The study into developing new GNPs spun out of Salk research investigating several anti-aging compounds found in natural sources. Back in 2014 a Salk study revealed that fisetin, an antioxidant found in fruits and vegetables, could effectively prevent memory loss in mice engineered to develop Alzheimer's. Other recent research into fisetin has revealed the compound produces remarkably effective health improvements, and lifespan extensions, in animal tests.

Alongside fisetin, the Salk team homed in on another promising natural compound called curcumin, which is derived from the spice turmeric. Curcumin has most recently been found to light up Alzheimer's-related amyloid plaque deposits in patients' retinas, offering researchers a new potential diagnostic tool for detecting early-onset Alzheimer's.

From these natural chemicals, the Salk team developed three synthetic compounds designed to help protect the brain from aging related degeneration. In early animal tests these compounds proved promising in extending lifespan and reducing molecular markers of dementia. Alongside fisetin and curcumin, these three new compounds fit the new definition of geroneuroprotectors.

At this point the research team is moving forward with human trials into two of the specific synthetic GNP compounds that have been developed; CMS121, a compound derived from fisetin that is currently moving through the required animal toxicology studies needed before FDA approval for human study; and J147, which is derived from curcumin and is even more advanced, being currently under review by the FDA with trials expected to commence early next year.

The upcoming human trials for these promising new anti-aging compounds will primarily concentrate on their efficacy treating Alzheimer's disease, but the researchers will incorporate other biochemical markers into the trials so broader effects can also be studied.

"If these drugs have benefits for other body systems, such as maintaining kidney function and overall muscle health, they could be used in additional ways to treat or prevent the diseases of aging," says Schubert.
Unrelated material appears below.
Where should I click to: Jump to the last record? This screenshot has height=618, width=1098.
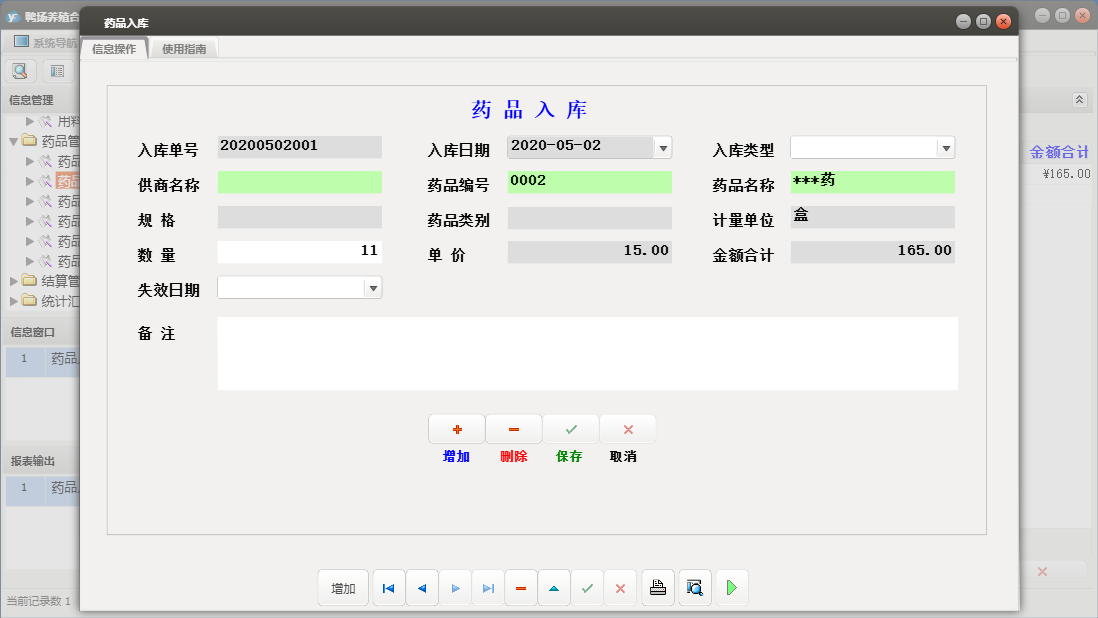[488, 588]
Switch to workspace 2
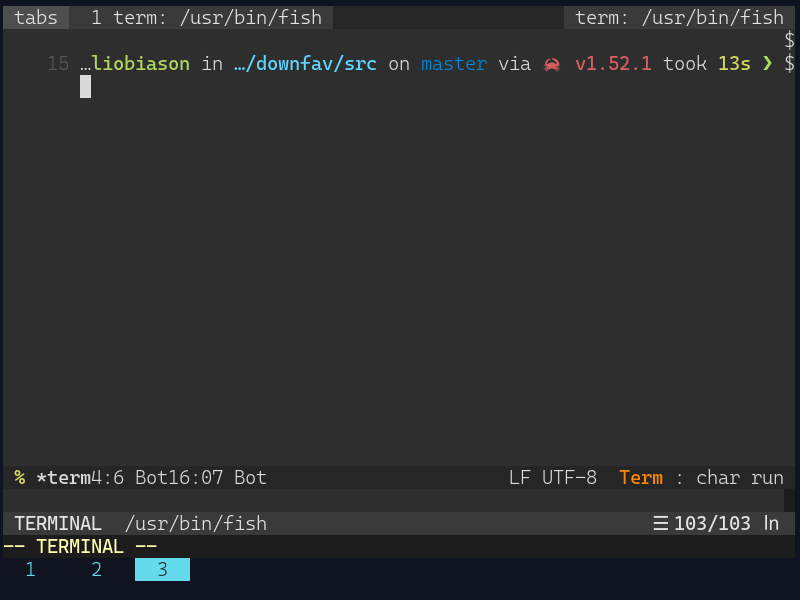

A long road is certainly ahead before any of these compounds actually become real, prescribable treatments, however the prospect of an all-purpose drug that helps promote healthy aging, and prevents age-related neurodegeneration is certainly exciting. And Schubert suggests that the key to tackling Alzheimer's disease may be in looking at these compounds that promise more general anti-aging effects.

"People have always thought that you need separate drugs for Alzheimer's, Parkinson's and stroke," says Schubert. "But it may be that by targeting aging we can treat or slow down many pathological conditions that are old-age-associated."

The new research was published in the journal Trends in Pharmacological Sciences.

Source: Salk

We can already expect an extended lifespan AND improved healthspan from a science-backed, Australian wild food mixture called LIFE (Lyophilized Indigenous Food Essentials). It is a rich source of antioxidants, anti-inflammatories, anti-allergens, anti-carcinogens (anti-proliferatives, pro-apoptotics), adaptogens, organ protectants (liver, kidney, brain, skin, circulatory system), functional organic acids, dietary fibre, good sugars, enzymes and enzyme regulators, bioavailable minerals and more.
The problem of a drug approach is that, like the alphabet vitamins, they over-supply some biochemical pathways, out-compete with related food source antioxidants and are typically sensed to be waste products. Consider what happens with B-vitamins: After taking a multi-B capsule we excrete the intermediate metabolites as coloured urine within minutes. They really only make expensive urine for most of us.
I would rather get my micronutrients from food sources just as we evolved rather than something that comes with unwanted effects as do drugs and synthetic chemicals.
Don Duncan
What's wrong with the natural substances? Nothing, in fact, they are probably better. But they can't be patented for exorbitant profits until synthesized. As Vic pointed out, this can backfire.